(L) [2019/02/07] [ost
by olliej] [Performance issues with Wald&havran's nlogn kdtree construction] Wayback!I've been attempting to implement Wald and Havran's nlogn kdtree construction for a photon map implementation, and it consistently has vastly worse construction perf, and I'm not sure how much is due to splitting semantics.
If I implement the naive nlog^2n algorithm using a median split as suggested by Jensen then the split logic (assuming sorted list) is (pseudo code)
Code: [LINK # Select all]split_axis = {longest axis}
List<Photons> the_photons = {list of photons sorted along split axis}
split_index = the_photons.len
split_plane = the_photons[split_index].position[split_axis]
left = the_photons[0..split_index)
right = the_photons[split_index..the_photons.len)
This fairly obviously results in a guaranteed max time complexity of nlog^2n, and performance (by measurements) seems to grow at approximately that rate.
When I try to use the W&H approach the constant factors seem to be vastly higher, and the tree ends up being much worse. I believe the issue is how I'm splitting.
Here's what I'm doing (pseudo code again)
Code: [LINK # Select all]
 initial setup:
   events = [];
   for photon in photons {
      for axis in {x,y,z} {
         events.push({axis:x, photon:&photon}) // Actual data structure is saner, but functionally equivalent
      }
   }
   sorted_events = sort events by position
 
 splitting:
   events = sorted list of events for this node
   split_index = the_photons.len
   split_axis = {longest axis}
   left_count = events.len / 3  / 2 // we have 3 events per photon
   
   // find the actual split point
   split_event = {}
   max_axis_count = 0 // actual variable name is also terrible :D
   for event in events {
      if (event.axis != split_axis)
        continue
      max_axis_count++;
      if (max_axis_count != left_count)
        continue
      split_event = event
      break
   }
   ...
 
At this point I have to actually split around Code: [LINK # Select all]split_event, but I can't work out how to do so efficiently.

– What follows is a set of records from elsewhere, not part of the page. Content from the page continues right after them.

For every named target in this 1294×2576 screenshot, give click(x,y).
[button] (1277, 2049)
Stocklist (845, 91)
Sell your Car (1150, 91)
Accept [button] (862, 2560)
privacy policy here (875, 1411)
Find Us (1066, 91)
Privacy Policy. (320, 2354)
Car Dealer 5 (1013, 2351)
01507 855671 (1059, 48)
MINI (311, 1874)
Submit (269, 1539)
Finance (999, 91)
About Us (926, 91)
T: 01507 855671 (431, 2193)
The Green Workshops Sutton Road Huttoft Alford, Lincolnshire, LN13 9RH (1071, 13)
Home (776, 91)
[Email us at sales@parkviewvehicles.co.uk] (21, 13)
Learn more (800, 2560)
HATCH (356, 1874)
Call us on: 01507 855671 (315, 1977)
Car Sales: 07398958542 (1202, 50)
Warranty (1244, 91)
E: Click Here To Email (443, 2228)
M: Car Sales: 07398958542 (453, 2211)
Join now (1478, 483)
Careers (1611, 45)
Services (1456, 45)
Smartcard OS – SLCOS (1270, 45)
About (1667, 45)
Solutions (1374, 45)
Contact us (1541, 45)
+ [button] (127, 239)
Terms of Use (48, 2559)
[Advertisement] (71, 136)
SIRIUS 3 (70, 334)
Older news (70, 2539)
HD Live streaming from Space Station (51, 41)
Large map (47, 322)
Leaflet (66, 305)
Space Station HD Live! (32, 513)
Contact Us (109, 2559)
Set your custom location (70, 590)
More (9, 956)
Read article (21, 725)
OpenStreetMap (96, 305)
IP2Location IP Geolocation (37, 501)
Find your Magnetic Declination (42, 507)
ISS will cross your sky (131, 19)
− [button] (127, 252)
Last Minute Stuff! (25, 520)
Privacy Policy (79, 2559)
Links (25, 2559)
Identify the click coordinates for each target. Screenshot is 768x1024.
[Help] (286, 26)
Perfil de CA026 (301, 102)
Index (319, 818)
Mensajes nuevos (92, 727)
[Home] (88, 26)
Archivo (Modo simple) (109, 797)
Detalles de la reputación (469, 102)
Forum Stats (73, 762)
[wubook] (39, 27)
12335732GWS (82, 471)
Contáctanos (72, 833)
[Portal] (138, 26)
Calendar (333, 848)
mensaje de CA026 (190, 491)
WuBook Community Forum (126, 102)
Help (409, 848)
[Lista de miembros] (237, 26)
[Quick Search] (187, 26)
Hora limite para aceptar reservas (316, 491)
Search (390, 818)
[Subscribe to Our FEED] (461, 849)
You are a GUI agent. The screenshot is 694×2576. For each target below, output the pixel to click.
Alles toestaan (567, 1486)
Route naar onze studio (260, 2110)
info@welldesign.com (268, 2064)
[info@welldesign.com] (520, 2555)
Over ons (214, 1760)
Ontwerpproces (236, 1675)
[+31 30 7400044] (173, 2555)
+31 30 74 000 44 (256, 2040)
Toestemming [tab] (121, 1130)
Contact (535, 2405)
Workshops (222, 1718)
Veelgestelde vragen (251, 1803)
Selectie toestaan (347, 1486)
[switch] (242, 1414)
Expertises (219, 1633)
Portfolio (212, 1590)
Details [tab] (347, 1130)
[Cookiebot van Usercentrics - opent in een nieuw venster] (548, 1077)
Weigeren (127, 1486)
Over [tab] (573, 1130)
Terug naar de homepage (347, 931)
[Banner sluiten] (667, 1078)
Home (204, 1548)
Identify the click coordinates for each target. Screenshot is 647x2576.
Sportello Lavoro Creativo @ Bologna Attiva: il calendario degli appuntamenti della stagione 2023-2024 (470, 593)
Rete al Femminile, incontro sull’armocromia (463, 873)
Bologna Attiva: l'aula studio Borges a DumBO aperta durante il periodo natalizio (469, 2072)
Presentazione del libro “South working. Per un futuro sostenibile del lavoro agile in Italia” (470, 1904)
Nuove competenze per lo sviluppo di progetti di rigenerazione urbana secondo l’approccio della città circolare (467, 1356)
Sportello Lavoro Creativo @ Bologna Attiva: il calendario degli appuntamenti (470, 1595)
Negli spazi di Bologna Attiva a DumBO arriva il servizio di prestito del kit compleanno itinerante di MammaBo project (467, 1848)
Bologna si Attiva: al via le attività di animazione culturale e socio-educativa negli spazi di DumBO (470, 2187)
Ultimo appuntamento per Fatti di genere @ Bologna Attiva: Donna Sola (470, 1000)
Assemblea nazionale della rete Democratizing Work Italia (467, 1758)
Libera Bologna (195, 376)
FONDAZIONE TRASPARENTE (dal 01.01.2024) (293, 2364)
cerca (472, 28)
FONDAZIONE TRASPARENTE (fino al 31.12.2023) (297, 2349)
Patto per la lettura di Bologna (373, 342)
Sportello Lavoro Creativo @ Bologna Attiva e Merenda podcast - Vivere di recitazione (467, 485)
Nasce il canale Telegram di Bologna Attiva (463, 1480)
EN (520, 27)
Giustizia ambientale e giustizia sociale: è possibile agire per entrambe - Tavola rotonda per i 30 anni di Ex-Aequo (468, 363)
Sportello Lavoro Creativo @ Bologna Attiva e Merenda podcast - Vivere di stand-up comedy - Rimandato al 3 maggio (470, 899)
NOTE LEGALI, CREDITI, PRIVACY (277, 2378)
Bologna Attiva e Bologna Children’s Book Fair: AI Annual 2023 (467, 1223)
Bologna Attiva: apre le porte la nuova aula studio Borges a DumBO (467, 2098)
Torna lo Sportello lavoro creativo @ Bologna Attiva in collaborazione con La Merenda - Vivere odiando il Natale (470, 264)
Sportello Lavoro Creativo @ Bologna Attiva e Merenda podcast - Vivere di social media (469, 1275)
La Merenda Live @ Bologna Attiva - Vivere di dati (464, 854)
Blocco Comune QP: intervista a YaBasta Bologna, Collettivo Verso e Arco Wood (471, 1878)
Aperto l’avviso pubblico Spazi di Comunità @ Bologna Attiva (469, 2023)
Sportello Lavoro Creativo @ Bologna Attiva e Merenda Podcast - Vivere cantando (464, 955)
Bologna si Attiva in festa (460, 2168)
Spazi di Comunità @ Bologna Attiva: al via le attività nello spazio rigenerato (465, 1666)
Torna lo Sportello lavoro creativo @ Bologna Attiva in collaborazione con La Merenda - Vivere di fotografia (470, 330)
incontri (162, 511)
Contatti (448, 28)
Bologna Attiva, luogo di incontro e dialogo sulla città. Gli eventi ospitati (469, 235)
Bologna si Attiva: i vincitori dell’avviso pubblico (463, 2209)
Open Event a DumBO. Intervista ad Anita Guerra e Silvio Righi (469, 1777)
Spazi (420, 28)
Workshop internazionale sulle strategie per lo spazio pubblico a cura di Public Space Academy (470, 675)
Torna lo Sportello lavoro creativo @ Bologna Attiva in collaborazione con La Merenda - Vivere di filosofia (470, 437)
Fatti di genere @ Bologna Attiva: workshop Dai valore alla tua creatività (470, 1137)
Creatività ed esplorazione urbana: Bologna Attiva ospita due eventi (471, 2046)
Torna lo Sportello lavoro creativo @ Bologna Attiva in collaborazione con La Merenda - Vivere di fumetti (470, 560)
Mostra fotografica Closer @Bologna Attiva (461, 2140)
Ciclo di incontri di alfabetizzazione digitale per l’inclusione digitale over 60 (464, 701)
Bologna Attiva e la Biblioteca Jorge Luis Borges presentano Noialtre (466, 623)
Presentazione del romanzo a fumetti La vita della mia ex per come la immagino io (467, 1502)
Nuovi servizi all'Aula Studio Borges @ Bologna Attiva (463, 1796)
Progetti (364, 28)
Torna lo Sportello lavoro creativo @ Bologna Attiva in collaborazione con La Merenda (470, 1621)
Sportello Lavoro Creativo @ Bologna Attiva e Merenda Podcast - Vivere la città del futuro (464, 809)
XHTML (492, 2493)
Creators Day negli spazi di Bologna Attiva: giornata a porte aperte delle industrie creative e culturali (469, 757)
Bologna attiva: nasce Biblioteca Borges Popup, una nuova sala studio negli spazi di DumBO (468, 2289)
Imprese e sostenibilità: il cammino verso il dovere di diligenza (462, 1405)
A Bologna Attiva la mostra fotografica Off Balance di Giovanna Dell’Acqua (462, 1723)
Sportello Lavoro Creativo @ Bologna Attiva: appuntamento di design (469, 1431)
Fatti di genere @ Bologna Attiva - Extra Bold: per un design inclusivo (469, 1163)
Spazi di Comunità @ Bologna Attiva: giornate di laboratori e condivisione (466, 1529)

The reason my current code goes wrong is because I split on Code: [LINK # Select all]event.position[split_axis] < split_event.position[split_axis].
This trivially ends up breaking the invariant that left and right nodes are split in the middle of the photons along the split axis.
The problem I can't work out is how to do the split given that the events along the left and right of the split may include events belonging to photons that belong in the other half. What we logically want is something like:
Code: [LINK # Select all]   ...
   left_events = set{}
   for event in events {
      if (event.axis != split_axis)
        continue
      left_events.add(event.photon)
      max_axis_count++;
      if (max_axis_count != left_count)
        continue
      split_event = event
      break
   }
then our split logic easily becomes a matter of splitting on Code: [LINK # Select all]left_events.contains(event.photon)
But that introduces a hash table or similar which both uses a large amount of memory and is expensive to build.
The alternative method I can think of it to essentially store left/right in the photon structure itself, and then during the split search update as appropriate, doing that seems kind of ugly, but seems like it would be the computationally fastest way to do it?